Thursday, 24th July 2014
Thompson, UT – Monument Valley, UT
approx. 300 kilometers
Fun night. Lorries kept on coming and leaving and pointed their lights straight in my face. However, after this short night and a good and loyal Red Bull for breakfast, I was ready to smash the day. I knew there would be so much to see. In fact … wow, what a trip!
It took us about five hours to drive 300 kilometers and get from Thompson (UT) to Monument Valley (UT). It was definitely worth it. We stopped quite often to admire the stunning countryside. There are really no words to describe how lovely the scenery is. Every 100 kilometers we drove, it changed completely. We started off with sandy/rocky beach colored hills with a lot of vegetation, which then turned into red rock mountains with no green at all, and then finally, after passing over a mountain, we had the most breathtaking view in front of us. There was nothing around, except for red landscape, where at the very far end, tall and mountainous pointy red rocks were spiking out: the Monument Valley.

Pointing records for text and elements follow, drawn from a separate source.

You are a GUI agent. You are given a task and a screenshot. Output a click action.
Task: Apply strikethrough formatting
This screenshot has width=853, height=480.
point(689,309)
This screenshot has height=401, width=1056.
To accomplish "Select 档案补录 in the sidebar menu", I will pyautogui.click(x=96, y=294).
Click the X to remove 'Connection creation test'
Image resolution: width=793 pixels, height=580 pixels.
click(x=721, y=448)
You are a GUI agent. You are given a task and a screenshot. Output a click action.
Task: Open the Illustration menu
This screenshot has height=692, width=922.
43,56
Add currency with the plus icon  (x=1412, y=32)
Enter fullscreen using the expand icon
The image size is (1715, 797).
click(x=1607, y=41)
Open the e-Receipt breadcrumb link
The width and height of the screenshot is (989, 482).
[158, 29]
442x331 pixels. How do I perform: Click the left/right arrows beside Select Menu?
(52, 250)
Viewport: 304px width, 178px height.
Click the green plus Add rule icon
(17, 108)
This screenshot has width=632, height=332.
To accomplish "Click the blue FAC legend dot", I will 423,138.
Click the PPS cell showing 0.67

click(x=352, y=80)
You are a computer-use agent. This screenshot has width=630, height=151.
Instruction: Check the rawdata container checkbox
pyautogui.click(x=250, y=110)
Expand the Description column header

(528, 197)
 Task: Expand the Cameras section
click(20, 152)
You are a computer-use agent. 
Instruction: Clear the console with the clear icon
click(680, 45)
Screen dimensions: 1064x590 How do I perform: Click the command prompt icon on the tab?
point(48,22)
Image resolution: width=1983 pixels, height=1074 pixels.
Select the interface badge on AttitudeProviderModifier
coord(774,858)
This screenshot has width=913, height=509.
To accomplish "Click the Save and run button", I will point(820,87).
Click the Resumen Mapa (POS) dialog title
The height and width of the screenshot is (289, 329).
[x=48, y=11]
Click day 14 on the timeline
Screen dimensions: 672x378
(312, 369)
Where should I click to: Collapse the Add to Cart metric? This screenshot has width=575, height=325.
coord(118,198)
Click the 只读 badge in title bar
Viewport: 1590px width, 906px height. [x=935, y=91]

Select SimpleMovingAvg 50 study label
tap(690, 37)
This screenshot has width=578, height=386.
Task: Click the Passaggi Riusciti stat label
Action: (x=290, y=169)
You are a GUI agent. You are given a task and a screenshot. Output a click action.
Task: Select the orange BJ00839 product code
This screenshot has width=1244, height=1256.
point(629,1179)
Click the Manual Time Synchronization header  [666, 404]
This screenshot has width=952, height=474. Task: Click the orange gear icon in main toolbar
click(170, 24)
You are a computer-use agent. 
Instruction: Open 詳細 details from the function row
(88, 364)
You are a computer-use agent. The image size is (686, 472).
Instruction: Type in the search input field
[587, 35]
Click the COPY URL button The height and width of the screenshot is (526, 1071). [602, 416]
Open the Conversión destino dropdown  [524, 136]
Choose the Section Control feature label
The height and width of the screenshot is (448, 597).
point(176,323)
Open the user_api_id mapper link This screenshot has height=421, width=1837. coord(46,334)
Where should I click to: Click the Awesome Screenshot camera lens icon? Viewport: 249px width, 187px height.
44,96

We parked our camper at the Goulding’s, and were given a ride to the museum area, where they showed us a 20 minute documentary.
About 2000 indigenous people, the Navajo, still live in the area. They are scattered around the place so that their livestock have enough land to graze. It can get up to 45° degrees Celsius and they all wear long sleeves to protect themselves from the scorching sun. People here, who are originally Indian, reminded me of South Americans who are very dark skinned and wear ponchos. In fact, before getting on the shuttle to go to to the movie, I asked the driver whether he was Mexican, he literally scrutinized me and replied with a dry: “No. I live 20 miles south from here.” Ok, after the documentary I understood why he didn’t like my question. I basically insulted his culture … because of my ignorance.
What was interesting to learn is that John Wayne and many other famous actors such as John Ford shot films here. Monument Valley is the typical scenery of the cowboy movies.
In the evening, after a two-hour picture session in the Valley, and dark skies accompanying us, with a touch of sunlight that reflected on the Mountains, we headed back off to Goulding’s, ready for the next day.